No authentication required for this implementation. In production, consider adding API keys or JWT tokens.

Endpoints

1. Health Check

Check if the server is running and healthy.

Endpoint: GET /health

Response:

{
  "status": "OK",
  "message": "Streaming Agent is running"
}

Example:

curl http://localhost:5000/health

2. Streaming Chat

Send a message and receive a real-time streaming response.

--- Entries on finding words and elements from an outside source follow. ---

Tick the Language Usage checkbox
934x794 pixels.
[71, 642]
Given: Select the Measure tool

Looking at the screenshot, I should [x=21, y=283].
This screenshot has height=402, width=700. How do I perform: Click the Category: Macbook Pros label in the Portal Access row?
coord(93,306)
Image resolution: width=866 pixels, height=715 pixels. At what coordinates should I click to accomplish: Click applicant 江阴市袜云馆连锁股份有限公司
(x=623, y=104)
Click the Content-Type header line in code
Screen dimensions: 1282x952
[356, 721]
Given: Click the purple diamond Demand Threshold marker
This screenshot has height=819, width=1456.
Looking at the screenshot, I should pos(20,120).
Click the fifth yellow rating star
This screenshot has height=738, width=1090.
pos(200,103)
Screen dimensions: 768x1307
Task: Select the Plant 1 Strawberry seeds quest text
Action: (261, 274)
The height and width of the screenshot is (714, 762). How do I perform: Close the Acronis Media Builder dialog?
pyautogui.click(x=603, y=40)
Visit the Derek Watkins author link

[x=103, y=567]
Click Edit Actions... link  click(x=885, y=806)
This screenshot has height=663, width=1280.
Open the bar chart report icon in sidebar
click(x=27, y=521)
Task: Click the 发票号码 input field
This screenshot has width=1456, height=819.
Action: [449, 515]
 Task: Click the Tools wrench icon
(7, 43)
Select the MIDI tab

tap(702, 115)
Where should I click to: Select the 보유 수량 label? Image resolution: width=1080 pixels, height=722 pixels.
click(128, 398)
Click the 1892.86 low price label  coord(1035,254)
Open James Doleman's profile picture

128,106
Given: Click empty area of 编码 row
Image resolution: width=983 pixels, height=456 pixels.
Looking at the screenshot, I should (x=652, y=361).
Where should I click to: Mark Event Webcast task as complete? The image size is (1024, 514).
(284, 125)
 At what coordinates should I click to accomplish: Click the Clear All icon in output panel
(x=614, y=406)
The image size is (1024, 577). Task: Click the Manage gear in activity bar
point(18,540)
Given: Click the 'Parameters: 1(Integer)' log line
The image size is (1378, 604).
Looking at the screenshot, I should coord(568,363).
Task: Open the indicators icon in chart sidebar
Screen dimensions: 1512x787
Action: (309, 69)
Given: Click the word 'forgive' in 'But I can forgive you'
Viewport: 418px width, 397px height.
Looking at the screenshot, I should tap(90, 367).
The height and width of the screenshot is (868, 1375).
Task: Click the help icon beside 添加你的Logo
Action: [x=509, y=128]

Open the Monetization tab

Endpoint: POST /api/chat/stream

Request Body:

{
  "message": "Your message here"
}

Response: Server-Sent Events (SSE) stream

Event Types:

  • chunk: Partial response content
  • complete: Full response completed
  • error: Error occurred

Example Events:

data: {"type": "chunk", "content": "Hello"}

data: {"type": "chunk", "content": " there!"}

data: {"type": "complete", "content": "Hello there!"}

Example Request:

curl -X POST http://localhost:5000/api/chat/stream \
  -H "Content-Type: application/json" \
  -d '{"message": "Tell me a joke"}'

JavaScript Example:

const eventSource = new EventSource('/api/chat/stream', {
  method: 'POST',
  headers: {
    'Content-Type': 'application/json',
  },
  body: JSON.stringify({ message: 'Hello!' })
});

eventSource.onmessage = function(event) {
  const data = JSON.parse(event.data);
  
  switch(data.type) {
    case 'chunk':
      console.log('Chunk:', data.content);
      break;
    case 'complete':
      console.log('Complete:', data.content);
      eventSource.close();
      break;
    case 'error':
      console.error('Error:', data.error);
      eventSource.close();
      break;
  }
};

3. Non-Streaming Chat

Send a message and receive a complete response.

Endpoint: POST /api/chat

Request Body:

{
  "message": "Your message here"
}

Response:

{
  "response": "Complete response from the agent"
}

Example:

curl -X POST http://localhost:5000/api/chat \
  -H "Content-Type: application/json" \
  -d '{"message": "What is 2+2?"}'

Response:

{
  "response": "2 + 2 equals 4."
}

4. Get Conversation History

Retrieve the current conversation history.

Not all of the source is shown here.